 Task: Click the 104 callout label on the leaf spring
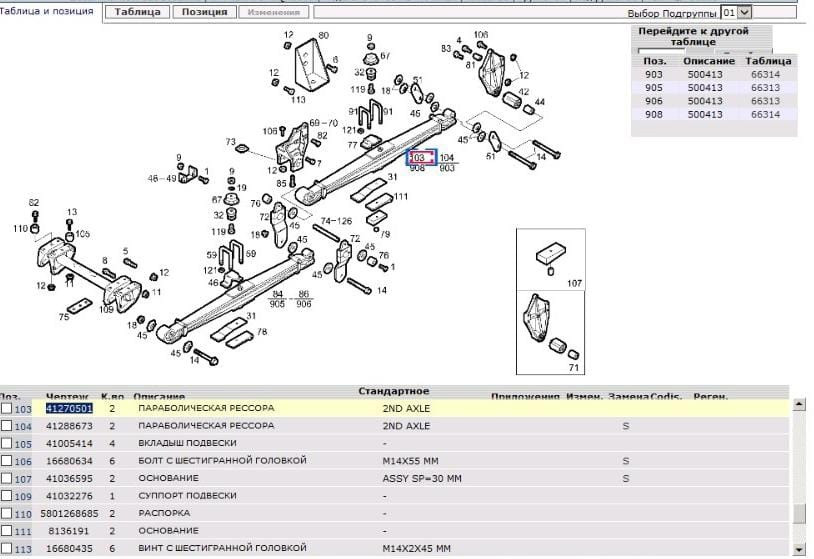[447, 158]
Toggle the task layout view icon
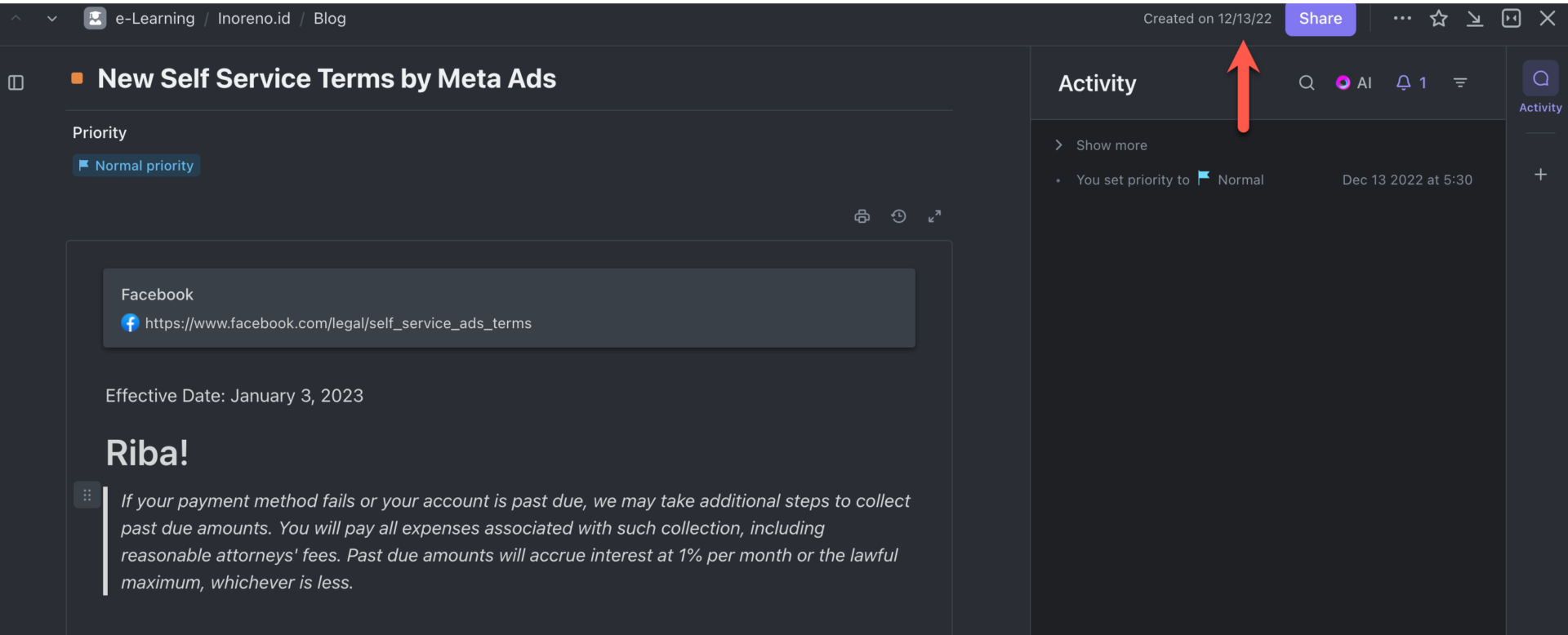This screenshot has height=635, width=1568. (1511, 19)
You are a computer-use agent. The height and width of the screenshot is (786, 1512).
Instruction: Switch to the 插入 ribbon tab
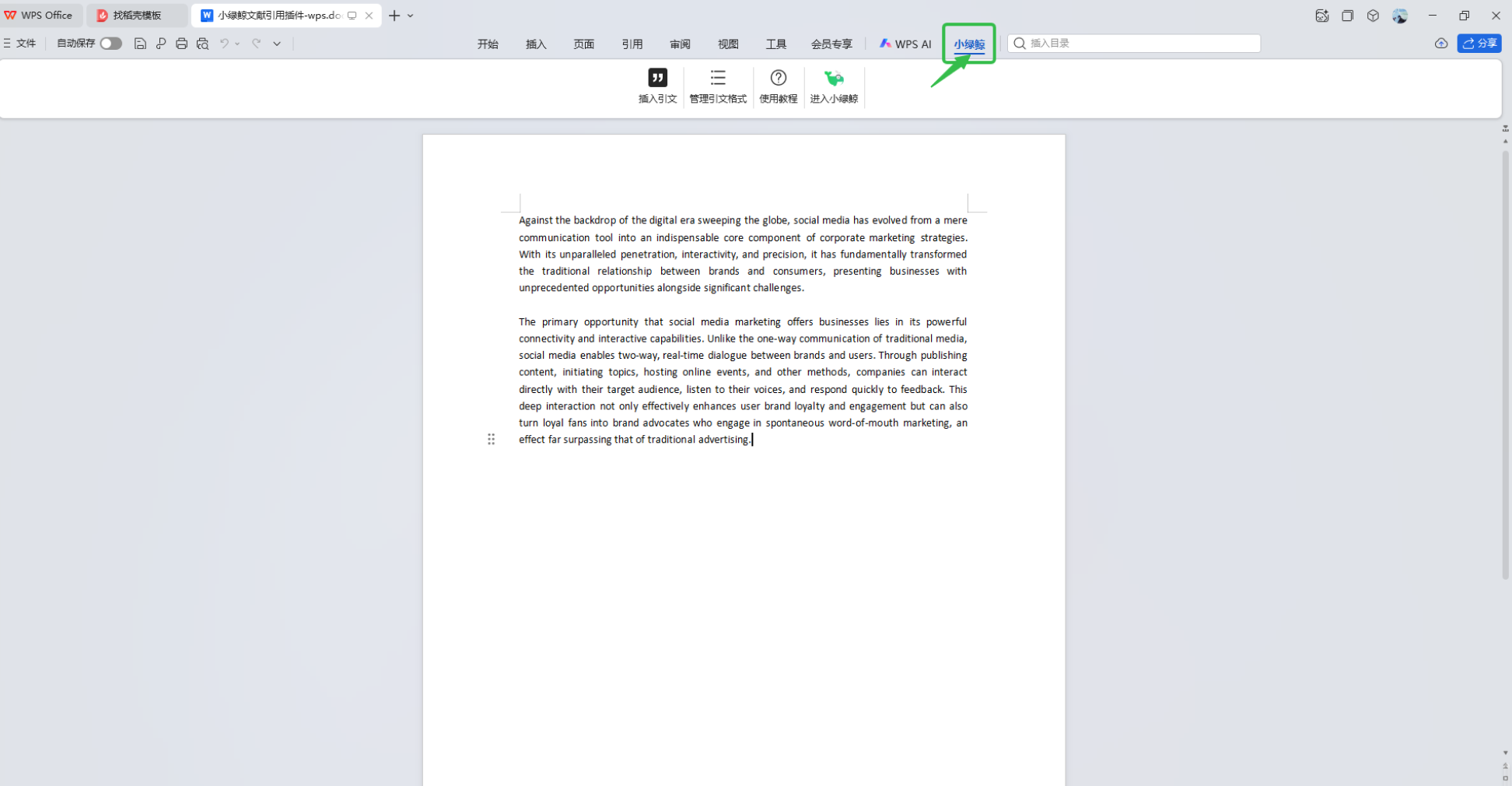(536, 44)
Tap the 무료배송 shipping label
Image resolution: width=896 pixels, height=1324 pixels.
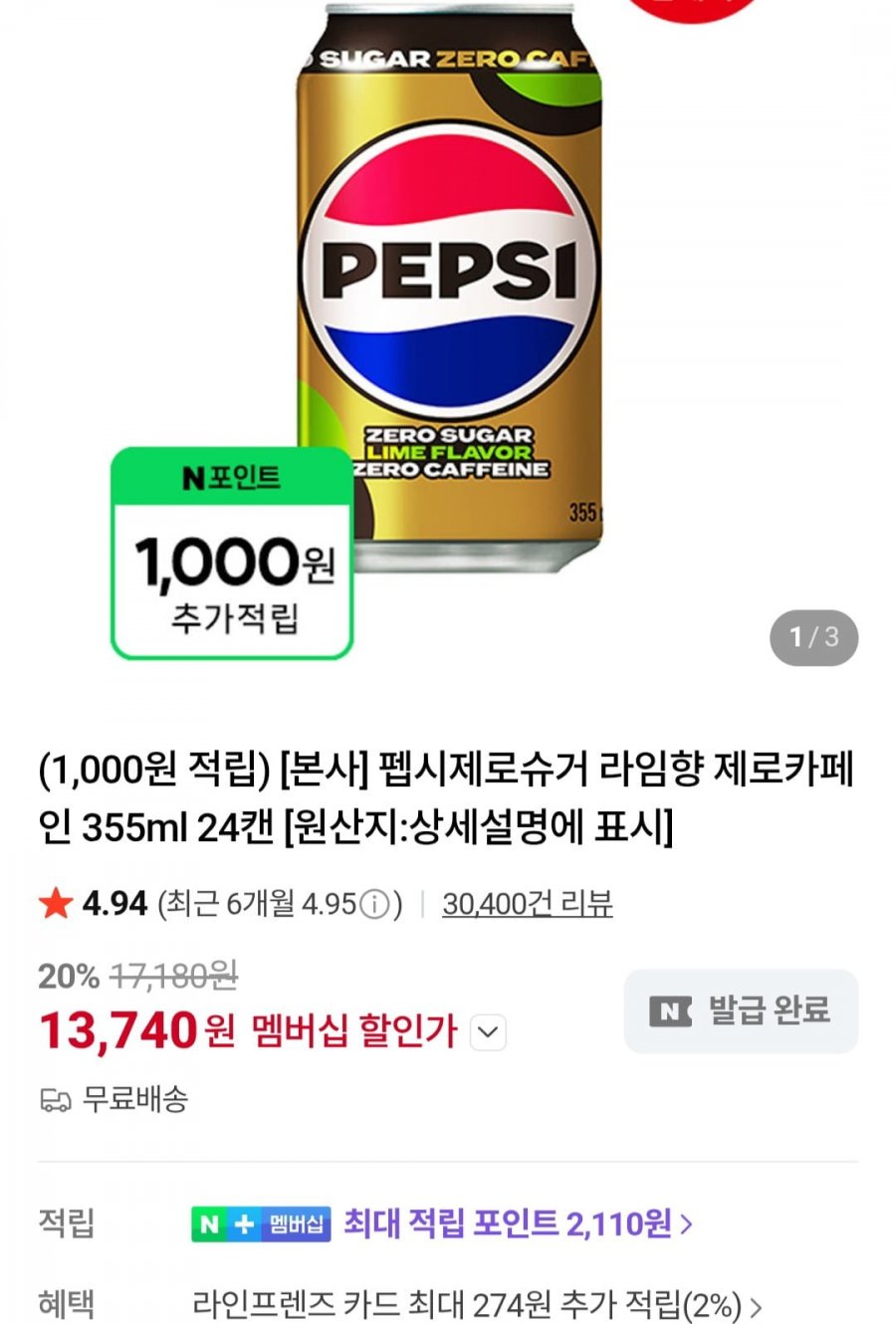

----

Task statement
Without the pictures, give all of the entries above again exactly.

Task answer
 Task: Click the 104 callout label on the leaf spring
[447, 158]
Toggle the task layout view icon
This screenshot has height=635, width=1568. (1511, 19)
You are a computer-use agent. The height and width of the screenshot is (786, 1512).
Instruction: Switch to the 插入 ribbon tab
(536, 44)
Tap the 무료배송 shipping label
Image resolution: width=896 pixels, height=1324 pixels.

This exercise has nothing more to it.